begin
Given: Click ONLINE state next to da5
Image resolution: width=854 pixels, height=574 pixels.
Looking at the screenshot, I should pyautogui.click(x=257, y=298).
end
begin
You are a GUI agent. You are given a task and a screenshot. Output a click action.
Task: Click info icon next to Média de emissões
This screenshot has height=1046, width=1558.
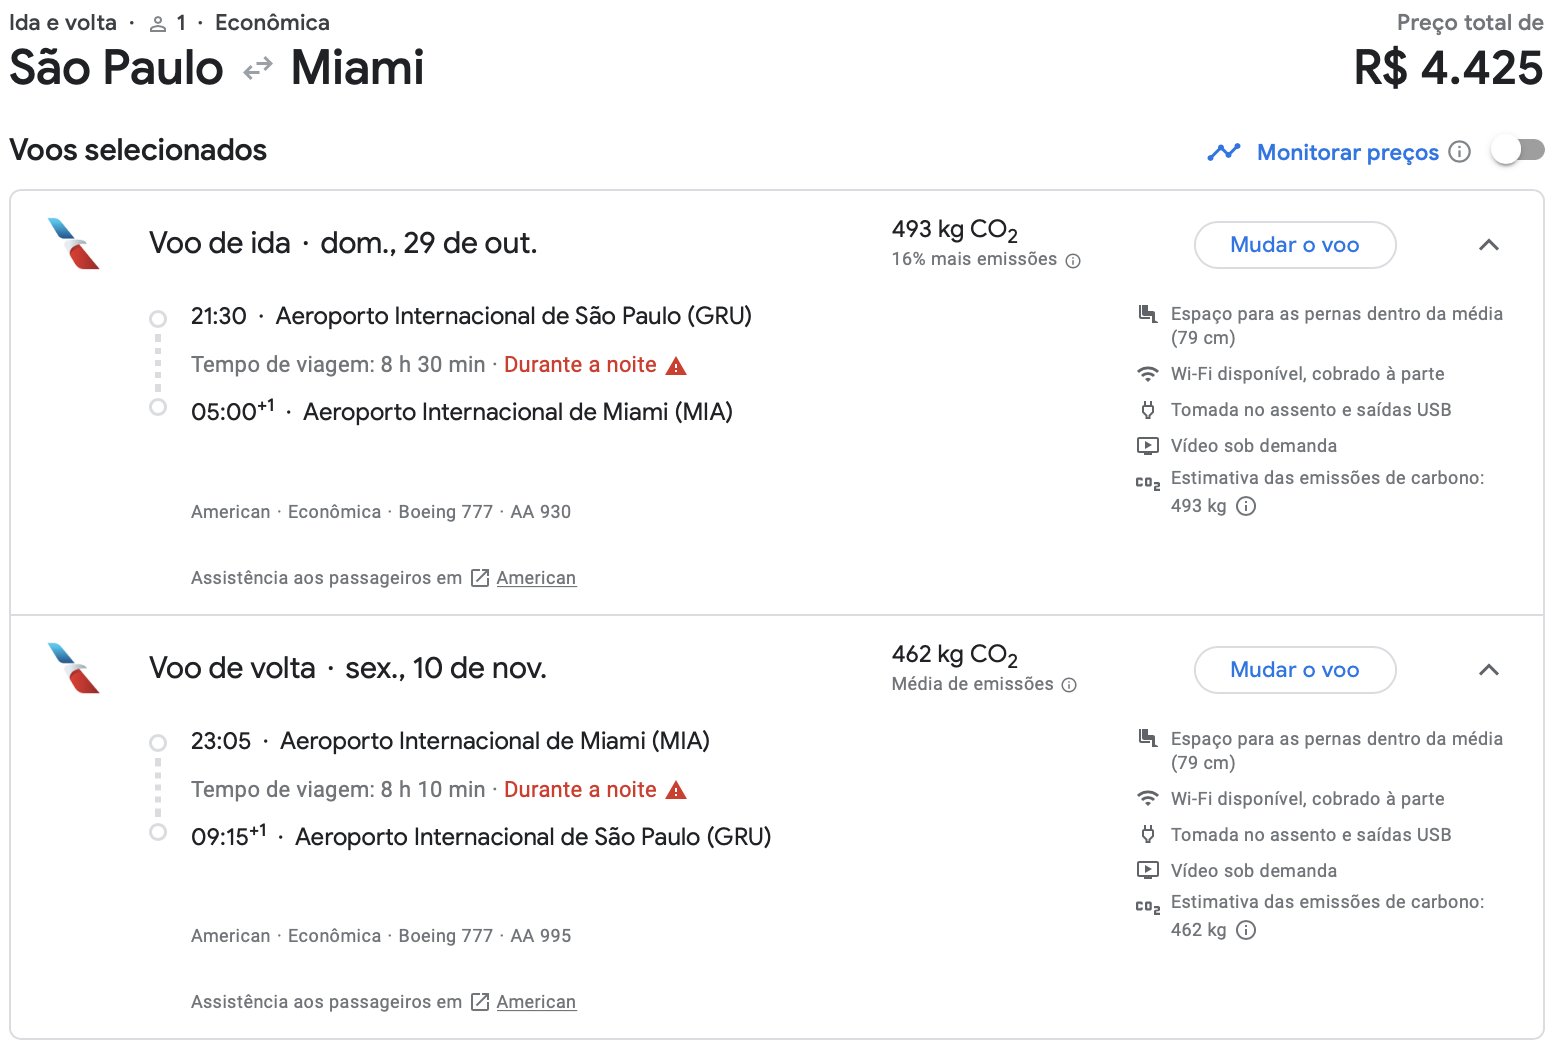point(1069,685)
end
**TASK INSTRUCTIONS:** Repeat word for word the records from the line containing "Given: Click ONLINE state next to da5" through the line containing "Looking at the".

**RESPONSE TO THE EXERCISE:**
Given: Click ONLINE state next to da5
Image resolution: width=854 pixels, height=574 pixels.
Looking at the screenshot, I should pyautogui.click(x=257, y=298).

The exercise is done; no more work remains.